Добавить в цитаты Настройки чтения

Страница 254 из 255

IV.

Для горца одна есть награда — Чтоб наш Дагестан вечно жил. Я знаю, не для маскарада Надел ты папаху, Гаджи. Ее ни пред кем не снимавший (В горах это страшный позор), Мне на год в аренду не дашь ли Гаджи, боевой свой задор? А, впрочем, хватило б и часа… Зачем, когда был молодой, Я складывал деньги в сберкассу, Растратив запас золотой Душевного юного пыла, Которого нынче вполне На десять томов бы хватило, И даже на большее мне? Но только годам твоим все же Гаджи, не завидую я, Поскольку гораздо дороже Мне бедная юность моя. Чем дальше она, тем красивей, Хоть было в ней много всего… Но там я спел «Аве Марию» И там отстоял «Ахульго» . И я никогда не забуду Ту жизнь, что пряма, как шоссе, И здание Литинститута — Родное мое медресе . Я тоже объездил полмира, И помнят меня, может быть, Нью-Йорк и вершины Памира, И лондонские дубы. И мне ли завидовать, друг мой, Богатству теперь твоему, Когда дагестанцам всем трудно, Не только ведь мне одному.

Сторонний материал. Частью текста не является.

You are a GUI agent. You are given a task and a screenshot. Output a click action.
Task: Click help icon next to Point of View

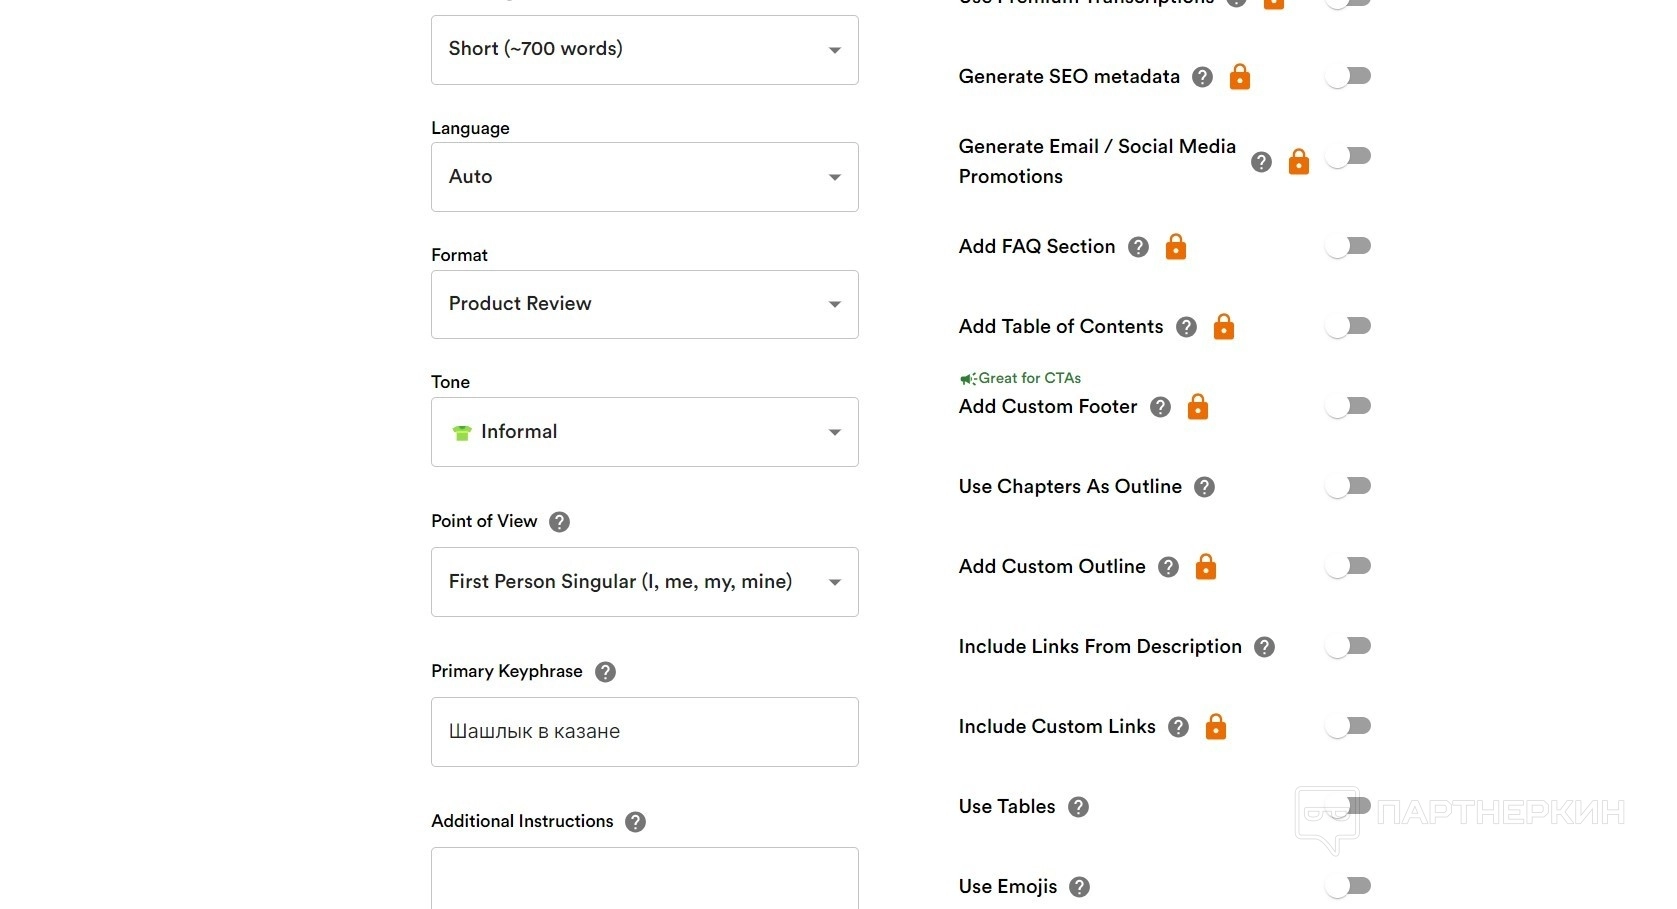[x=560, y=522]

А был я любимцем удачи И денег, увы, не считал, И лишь на талант свой батрачил, Что даром другим раздавал. Но даже в Верховном Совете, Где я четверть века подряд Сидел, счастья все же не встретил, О чем написал Патимат.

V.

Гаджи, говорят, что в тебе есть талант, Людей выручать из беды. В капкан угодил нынче весь Дагестан, Ему не поможешь ли ты? Еще говорят, что, хоть ты и богат, На это тебе наплевать, И думаешь только о том, чтоб врага Поднявшего меч наказать. Ведь сердце Кавказа терзает давно Безумная стая волков, И чтобы не остановилось оно, Свое не щадить ты готов. Я верю тебе, но не в этом вопрос, Ведь даже герой Прометей Был горцем кавказским и в жертву принес Себя ради блага людей. Но нынче, к несчастью, не те времена, И, глядя на наше житье, Все звезды померкли и даже луна Покинула ложе свое. Опять в королевстве у нас нелады: То ль в Датском, то ль тоже на Д.?.. И пахнет здесь гнилью, и привкус беды, Как воздух незримый, везде. Гаджи, ты — не Гамлет, и я — не Шекспир, Но жутко бывает порой, Что тысячу лет не меняется мир В привычке своей роковой. О, грез мышеловка! О, жизни капкан! О, мутные очи судьбы! Любовь на поминках — и только строка Правдива еще, может быть. Но озеро наших надежд заросло Болотною ряской давно. И эху Кавказа, что вдаль унесло, Вернуться назад не дано. Оно на бесчисленных похоронах, Ему теперь не до меня… И только один всемогущий Аллах Способен все это понять. Но я не приму этих лет круговерть, Хоть стану совсем нестерпим. Эпоха глядит на меня, как медведь, Единственным глазом своим.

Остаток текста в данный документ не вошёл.